(Saved entries)
##############################
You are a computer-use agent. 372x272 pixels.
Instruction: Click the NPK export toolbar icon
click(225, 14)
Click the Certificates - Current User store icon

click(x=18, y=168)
##############################
- [PROBLEM STATEMENT]
Each record needs to be given again exactly.

- [RESULT FOR THIS EXERCISE]
You are a computer-use agent. 372x272 pixels.
Instruction: Click the NPK export toolbar icon
click(225, 14)
Click the Certificates - Current User store icon

click(x=18, y=168)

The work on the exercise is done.